My question is: what if the yeti is understood cardinally? So we say:
- S: ∃x((x = S') → ⊥(x)) {"There is at least one sentence (in the same set as this one is in), other than this one, that is false"}
- S: ∀x((x = S') → ⊥(x)) {"Every sentence other than this one is false"}
My intuition is telling me that if the cardinality of a yeti were not well-ordered, then reference to some "last" sentence that resolves the entire set does not as clearly go through. In fact, though, if such would not go through, then we would have a fairly weird derivation of the well-ordering lemma ("if ~WOL, then possibly an unsolvable yeti; ~an unsolvable yeti; therefore..."), maybe. However the issue is otherwise phrased, I will phrase it as: does the cardinal yeti seem to generate a paradox anyway (or, is it reducible to the paradox of a liar loop, say?), or if it does, is the solution basically the same as/sufficiently similar to the solution to the ordinal one?+++
❦Like other parathetic sets, yetis are under inferential blockade in their mountain home, and have no regenerate erotetic counterparts. That is, no subyeti is inferrable (in relevance logic) from sentences from outside the staircase-castle on Yablo's mountain (and it is not even clear what is inferrable on the mountain proper!), and no subyeti is a possible answer to an appropriate question. However, an erotetic yeti tree does grow somewhere on Yablo's mountain: take, "What is the correct answer to the next question on this list?" repeated perpetually. Now, modulo the closure theory broached above, we will say that some final such question has the correct answer, "Nothing is the correct answer to the next question on this list (since there is no next question to have an answer at all)." Then the correct answer to the 2nd-to-last question is, "The correct answer to the nth question is that nothing is the correct answer to the n+1st question on this list." Then, "The correct answer to the n-1st question is that the correct answer to nth question is that nothing is the correct answer to the n+1st question on this list."

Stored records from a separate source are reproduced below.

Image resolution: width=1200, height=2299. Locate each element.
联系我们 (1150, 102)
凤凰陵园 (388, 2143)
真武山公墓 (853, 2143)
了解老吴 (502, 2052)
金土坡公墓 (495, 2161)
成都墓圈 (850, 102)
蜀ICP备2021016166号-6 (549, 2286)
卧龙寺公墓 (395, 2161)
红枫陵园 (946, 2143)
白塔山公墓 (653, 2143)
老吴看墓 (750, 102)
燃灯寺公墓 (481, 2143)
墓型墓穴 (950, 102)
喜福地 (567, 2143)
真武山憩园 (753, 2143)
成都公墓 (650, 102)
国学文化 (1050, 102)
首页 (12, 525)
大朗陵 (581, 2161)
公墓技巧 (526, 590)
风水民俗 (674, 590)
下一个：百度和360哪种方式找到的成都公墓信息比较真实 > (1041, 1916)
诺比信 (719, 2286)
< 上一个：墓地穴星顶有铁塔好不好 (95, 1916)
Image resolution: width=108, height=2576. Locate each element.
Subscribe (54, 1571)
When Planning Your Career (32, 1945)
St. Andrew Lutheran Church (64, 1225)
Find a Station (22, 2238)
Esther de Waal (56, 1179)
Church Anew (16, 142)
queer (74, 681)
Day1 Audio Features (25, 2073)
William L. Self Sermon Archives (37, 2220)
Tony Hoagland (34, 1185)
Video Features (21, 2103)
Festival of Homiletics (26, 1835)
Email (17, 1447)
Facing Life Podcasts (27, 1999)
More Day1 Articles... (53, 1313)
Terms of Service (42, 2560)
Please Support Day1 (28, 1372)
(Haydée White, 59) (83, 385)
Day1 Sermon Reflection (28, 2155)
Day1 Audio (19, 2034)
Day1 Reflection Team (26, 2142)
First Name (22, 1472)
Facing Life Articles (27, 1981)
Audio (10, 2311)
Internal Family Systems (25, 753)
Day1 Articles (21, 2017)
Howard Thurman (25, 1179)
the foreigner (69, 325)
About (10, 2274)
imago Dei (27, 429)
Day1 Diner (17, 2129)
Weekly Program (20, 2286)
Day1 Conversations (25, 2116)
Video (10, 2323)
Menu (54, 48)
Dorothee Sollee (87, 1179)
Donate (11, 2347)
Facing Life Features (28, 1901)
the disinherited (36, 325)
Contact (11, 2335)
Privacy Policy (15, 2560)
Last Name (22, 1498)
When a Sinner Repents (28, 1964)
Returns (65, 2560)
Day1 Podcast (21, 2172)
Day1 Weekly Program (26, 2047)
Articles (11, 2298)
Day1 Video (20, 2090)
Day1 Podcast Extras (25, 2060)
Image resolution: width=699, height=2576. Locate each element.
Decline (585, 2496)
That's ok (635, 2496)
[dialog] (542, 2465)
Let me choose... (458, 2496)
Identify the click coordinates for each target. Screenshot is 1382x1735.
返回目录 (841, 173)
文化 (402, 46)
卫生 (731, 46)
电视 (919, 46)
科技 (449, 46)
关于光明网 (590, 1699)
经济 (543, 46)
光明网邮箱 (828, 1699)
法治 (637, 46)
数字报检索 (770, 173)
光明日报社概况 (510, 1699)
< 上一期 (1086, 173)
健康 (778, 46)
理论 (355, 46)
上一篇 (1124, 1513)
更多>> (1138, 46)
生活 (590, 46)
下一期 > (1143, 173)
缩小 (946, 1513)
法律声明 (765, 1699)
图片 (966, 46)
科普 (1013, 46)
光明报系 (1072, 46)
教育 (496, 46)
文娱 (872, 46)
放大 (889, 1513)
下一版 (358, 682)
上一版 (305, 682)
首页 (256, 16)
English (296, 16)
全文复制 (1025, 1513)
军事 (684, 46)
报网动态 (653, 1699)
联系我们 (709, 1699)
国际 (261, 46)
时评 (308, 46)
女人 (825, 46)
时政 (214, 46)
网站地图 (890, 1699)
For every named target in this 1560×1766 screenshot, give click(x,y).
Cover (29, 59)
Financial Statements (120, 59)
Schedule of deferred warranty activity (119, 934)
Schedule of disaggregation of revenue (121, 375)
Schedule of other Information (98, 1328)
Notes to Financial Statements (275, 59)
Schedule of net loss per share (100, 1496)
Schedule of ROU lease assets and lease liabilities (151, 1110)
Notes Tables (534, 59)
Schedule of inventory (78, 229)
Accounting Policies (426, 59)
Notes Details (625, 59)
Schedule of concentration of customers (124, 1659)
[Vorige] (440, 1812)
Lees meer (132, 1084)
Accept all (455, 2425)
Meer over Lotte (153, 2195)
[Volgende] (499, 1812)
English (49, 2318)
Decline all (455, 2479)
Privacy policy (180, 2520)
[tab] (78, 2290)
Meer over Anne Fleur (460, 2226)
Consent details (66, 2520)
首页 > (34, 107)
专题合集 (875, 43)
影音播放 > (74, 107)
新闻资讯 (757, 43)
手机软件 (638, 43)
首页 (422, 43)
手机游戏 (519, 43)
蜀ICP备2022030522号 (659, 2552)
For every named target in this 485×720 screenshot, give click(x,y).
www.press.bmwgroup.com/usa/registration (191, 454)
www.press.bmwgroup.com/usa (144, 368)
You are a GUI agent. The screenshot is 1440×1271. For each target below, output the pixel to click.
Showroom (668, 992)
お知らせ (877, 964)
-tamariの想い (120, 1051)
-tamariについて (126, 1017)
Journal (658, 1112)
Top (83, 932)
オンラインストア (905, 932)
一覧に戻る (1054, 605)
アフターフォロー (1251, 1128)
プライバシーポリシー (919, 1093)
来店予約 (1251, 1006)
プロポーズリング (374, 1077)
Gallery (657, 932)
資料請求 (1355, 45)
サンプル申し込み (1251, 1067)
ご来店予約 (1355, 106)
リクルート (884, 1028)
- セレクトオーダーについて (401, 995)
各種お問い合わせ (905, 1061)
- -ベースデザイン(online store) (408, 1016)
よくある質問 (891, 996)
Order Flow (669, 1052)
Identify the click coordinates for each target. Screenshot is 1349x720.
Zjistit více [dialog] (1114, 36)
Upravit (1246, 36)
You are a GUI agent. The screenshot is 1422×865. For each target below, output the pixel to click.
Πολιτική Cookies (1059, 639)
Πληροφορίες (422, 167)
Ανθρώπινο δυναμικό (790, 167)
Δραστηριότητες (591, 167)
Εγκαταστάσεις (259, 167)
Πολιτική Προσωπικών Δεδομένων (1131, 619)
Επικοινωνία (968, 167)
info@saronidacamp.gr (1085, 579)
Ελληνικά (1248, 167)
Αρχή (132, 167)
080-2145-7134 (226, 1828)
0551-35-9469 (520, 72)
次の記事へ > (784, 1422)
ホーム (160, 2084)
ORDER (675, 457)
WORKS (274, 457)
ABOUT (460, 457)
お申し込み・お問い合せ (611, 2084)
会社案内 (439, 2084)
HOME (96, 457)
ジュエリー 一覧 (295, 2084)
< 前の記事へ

+++Two options I've considered: a set of infinitely many colors, so that every sentence is in a unique color and says, "Every sentence in a different color than this one, is false"; or infinitely many languages, so that there is, for example, a single English sentence in the set, "All sentences in a different language than the language this one is in, are false," but so every sentence says the same thing in a different language. I've seen talk of sets of colors of alephic size, so I imagine it might make sense to talk of well-ordering an infinite set of colors, but otherwise it sounds odd to my ears to talk of ordering all the sentences by color. As for language, well, that turns into a sound/glyph issue, so again perception-theoretic in character; but so again, I'd be hard-pressed to identify any languages in the set as prior to each other at all (unless we meant to be speaking of an infinite period of time in which all the languages evolved and were used?) in the relevant way.